In training, FP4 is typically used for the matmul on weights and activations while gradients and master state stay in higher precision. As with FP8, the optimiser does not see FP4 — it sees FP32 master weights updated from FP32 gradients.

Performance Characteristics#

Compute: 2× tensor-core throughput vs FP8 on Blackwell.
Memory: activations and weight working copies quarter relative to BF16.
Quality: convergence parity with BF16 demonstrated for some workloads, gap remains for others — actively researched.
Hardware: NVIDIA Blackwell (B100, B200, GB200) and rumoured on AMD MI400-generation.

When to Use#

As of mid-2026, FP4 is production-ready for inference and post-training quantisation; FP4 pretraining is still being validated across architectures. Conservative recipe: pretrain in FP8 with selective FP4 layers, or perform an FP4 quantisation-aware fine-tune at the end. Aggressive recipe: pure FP4 pretraining on Blackwell, validating against a smaller FP8 reference run. Expect the conservative side to dominate production runs through 2026.
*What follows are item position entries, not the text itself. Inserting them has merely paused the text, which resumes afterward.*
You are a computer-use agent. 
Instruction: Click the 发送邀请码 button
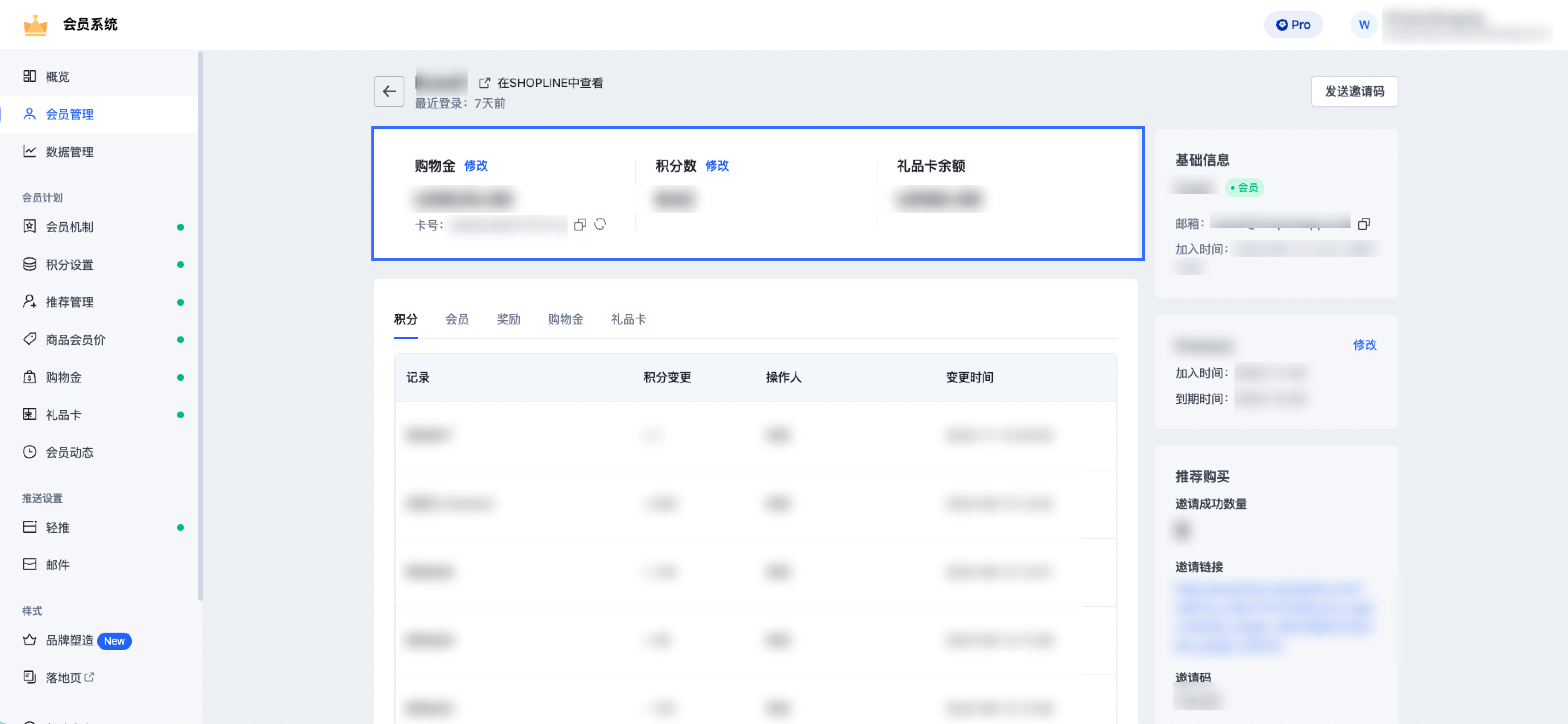point(1354,91)
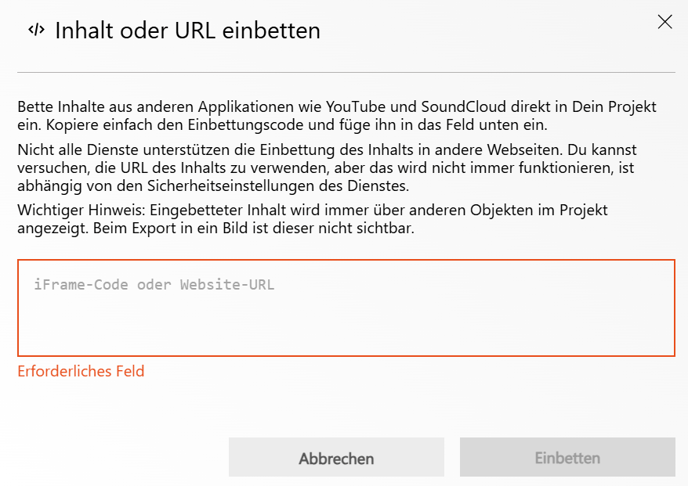Click the Wichtiger Hinweis label
Viewport: 688px width, 486px height.
pyautogui.click(x=81, y=210)
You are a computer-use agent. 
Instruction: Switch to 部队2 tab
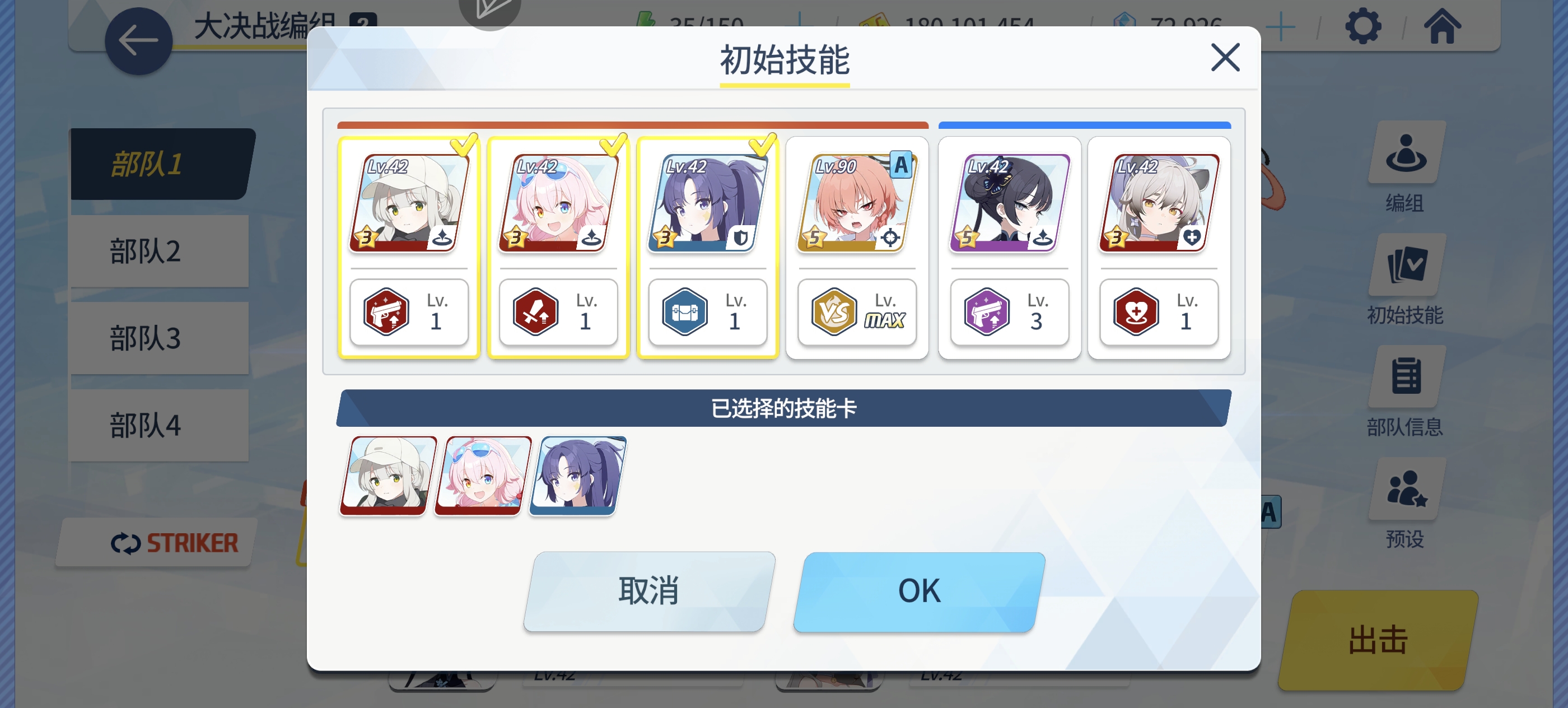coord(159,251)
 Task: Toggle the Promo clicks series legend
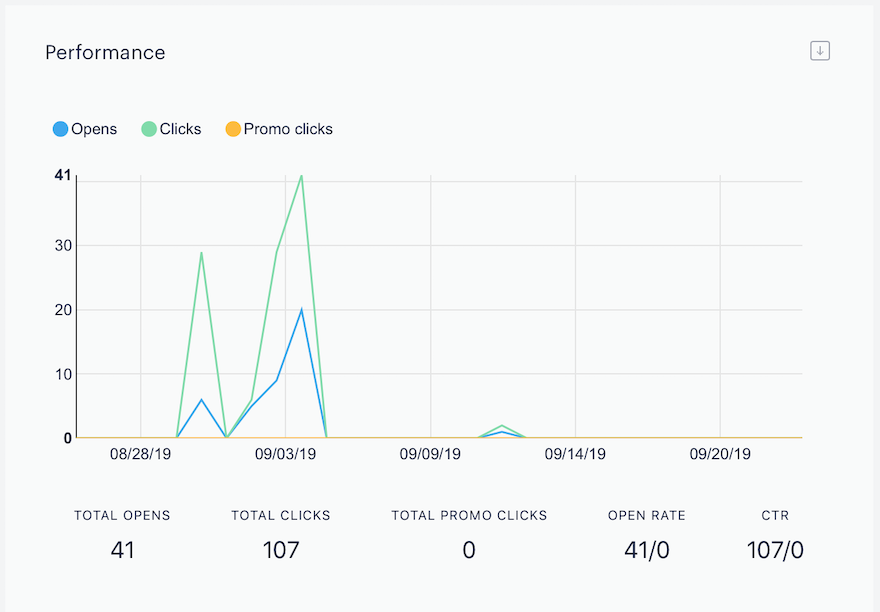tap(279, 129)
Treat the marketing FP4 FLOPS as a peak number, not a delivered number. Real-world training throughput in FP4 depends heavily on how much of the network actually runs in FP4 — typically the matmul-dominated layers, leaving 20-40 % of the runtime untouched.

Pitfalls#

Microscaling block size and granularity interact with model structure — not every layer survives FP4 cleanly.
Custom kernels are often FP8-only and need re-tuning for FP4.
Public reference recipes are still scarce in 2026 — expect more configuration tuning than FP8 required.
FP4 inference does not imply FP4 training — validate the pretraining path separately before committing.